We're using a lambda in all relevant behaviours (majority of the requests) used at viewer request (all with caching disabled). We've been checking how the lambda has performed during the Black Friday and we discovered that at some point the lambda was invoked about 34K times vs 9M of invocations of the CDN.
I checked throttled requests, but they seem to be 0 all the time.
So how does it really work? Does AWS optimise invocations, based on expected responses?
For example the lambda, for certain subpaths, just returns the original request.
Can AWS cache that stuff internally and save invocations?
TL;DR: You were right. AWS Can "cache that stuff internally and save invocations", especially for cases where you return the original request for the same subpaths.
FULL ANSWER
The difference you're spotting between Lambda invocations and CDN requests is probably down to how AWS CloudFront works with Lambda@Edge functions.
Even if you’re using a Lambda function at the viewer request stage with caching turned off, it doesn’t guarantee the function will run for every single request. AWS is clever about this and tends to optimise invocations based on what it reckons the response will be, especially with Lambda@Edge.
In your case, where the Lambda function just forwards the original request for certain subpaths, AWS can cache that behaviour behind the scenes.

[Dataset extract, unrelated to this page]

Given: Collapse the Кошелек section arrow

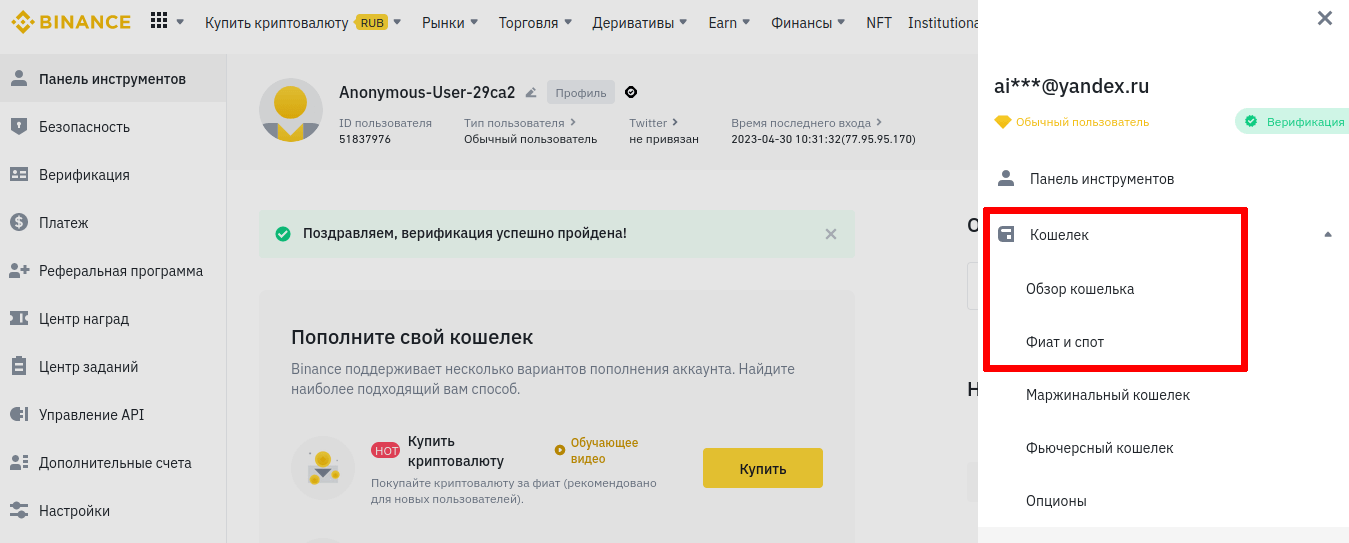Looking at the screenshot, I should point(1328,235).
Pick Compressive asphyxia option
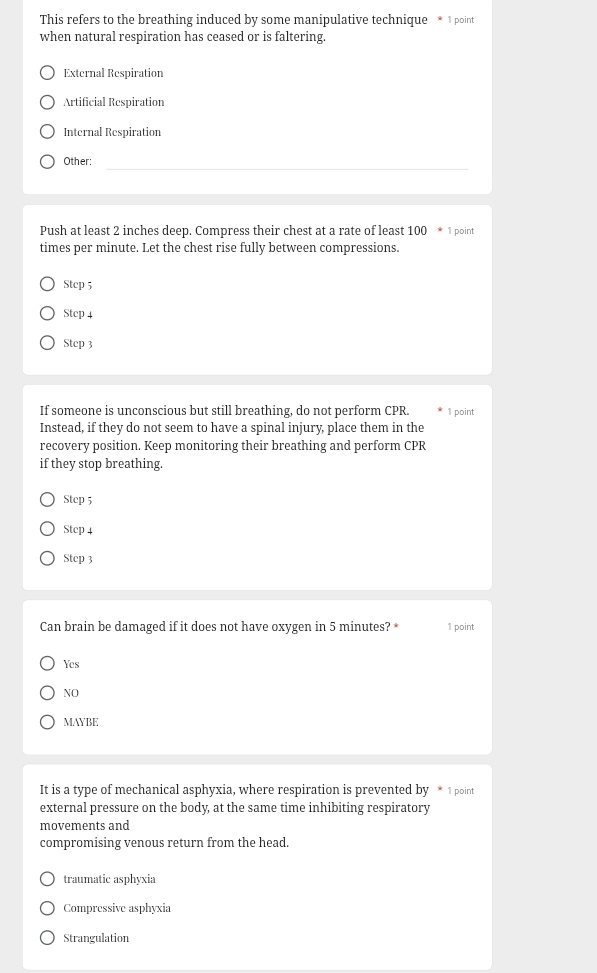Viewport: 597px width, 973px height. click(x=47, y=908)
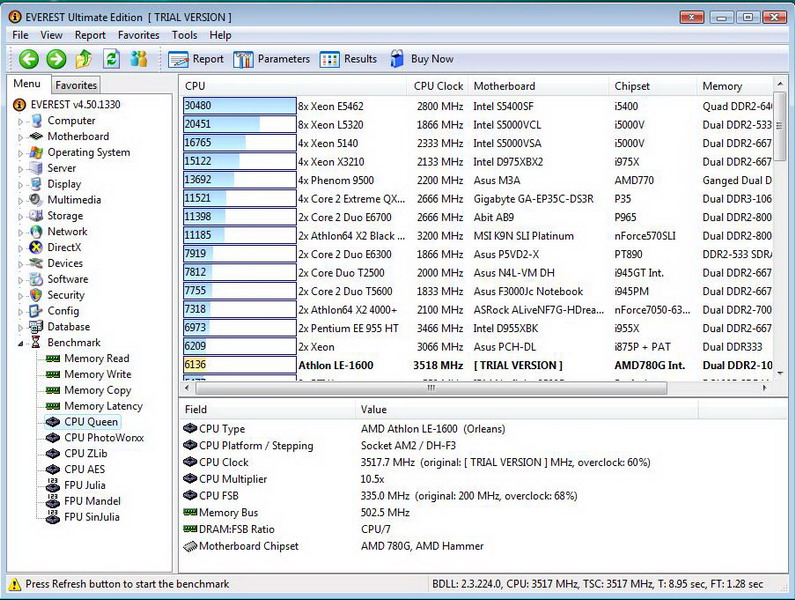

CloudFront is built to cut down on Lambda invocations if it figures out that the function’s output won’t change much for similar requests.

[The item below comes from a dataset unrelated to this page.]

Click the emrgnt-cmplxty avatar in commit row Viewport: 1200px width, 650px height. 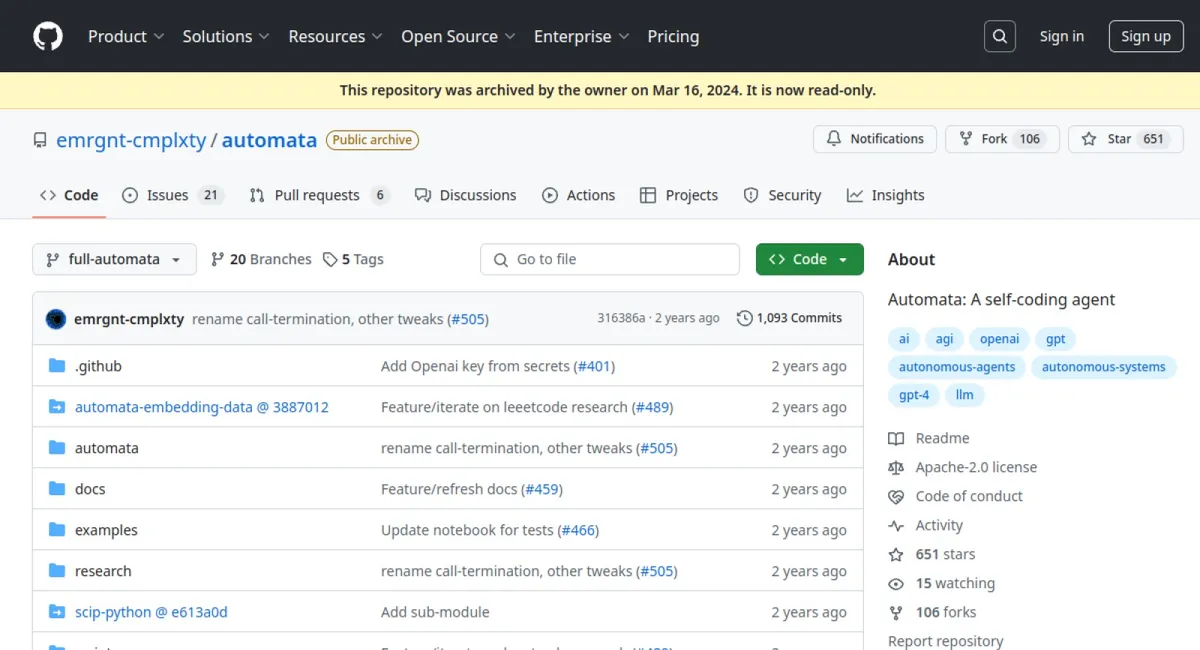point(56,319)
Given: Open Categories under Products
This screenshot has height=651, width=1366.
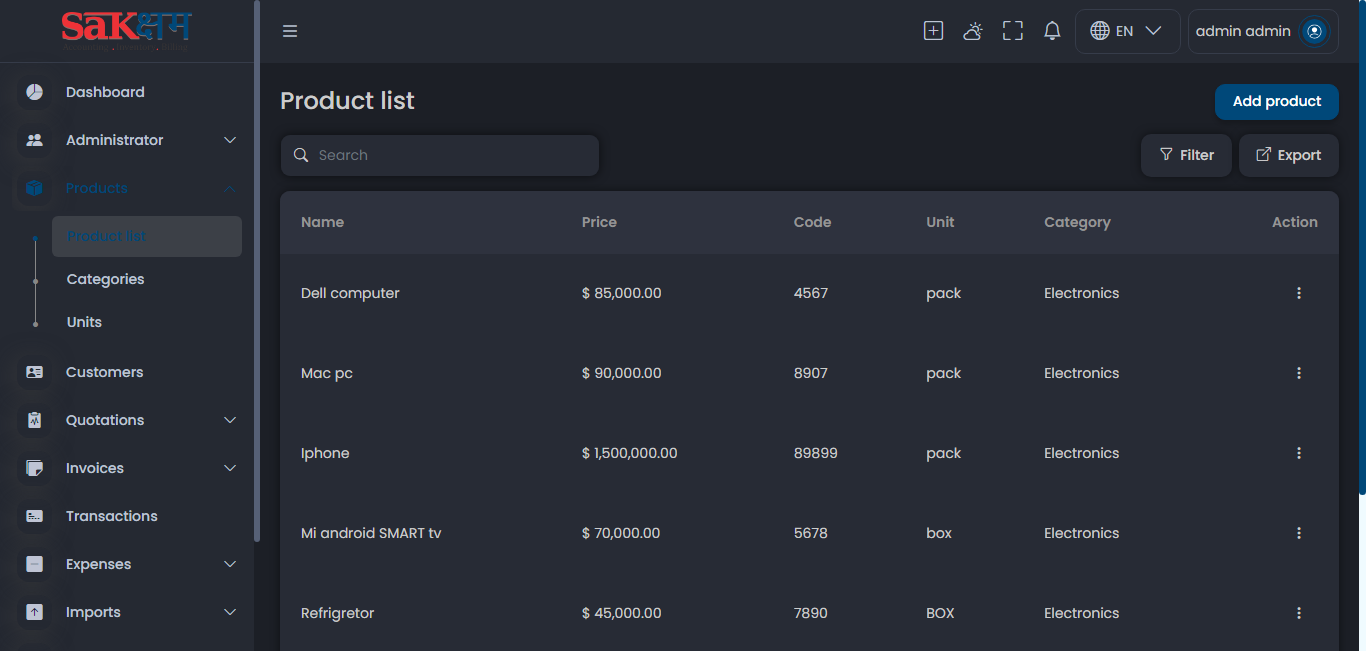Looking at the screenshot, I should (105, 279).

This kind of optimisation works particularly well for functions that either don’t tweak the request at all or only do so based on simple criteria like specific URL paths. CloudFront remembers the result of earlier invocations and applies the same logic without calling the Lambda function every single time.
The fact you’re not seeing any throttled requests backs this up. If CloudFront was invoking the Lambda for every request during busy times, like Black Friday, you’d almost definitely notice some throttling.
It’s worth mentioning that while this optimisation keeps things speedy and cuts costs, it doesn’t mess with your actual CDN content caching. If you’ve disabled caching for the content, that’s still how it’ll work.
This behaviour is baked into AWS and isn’t something you can really tweak, but it’s usually a good thing since it lowers latency and costs while keeping everything running as expected.
If you absolutely need the Lambda to trigger for every single request, no exceptions, you’d have to include something unique like a timestamp or ID in each request. Just be aware this could bump up your Lambda costs and might slow things down when traffic is heavy.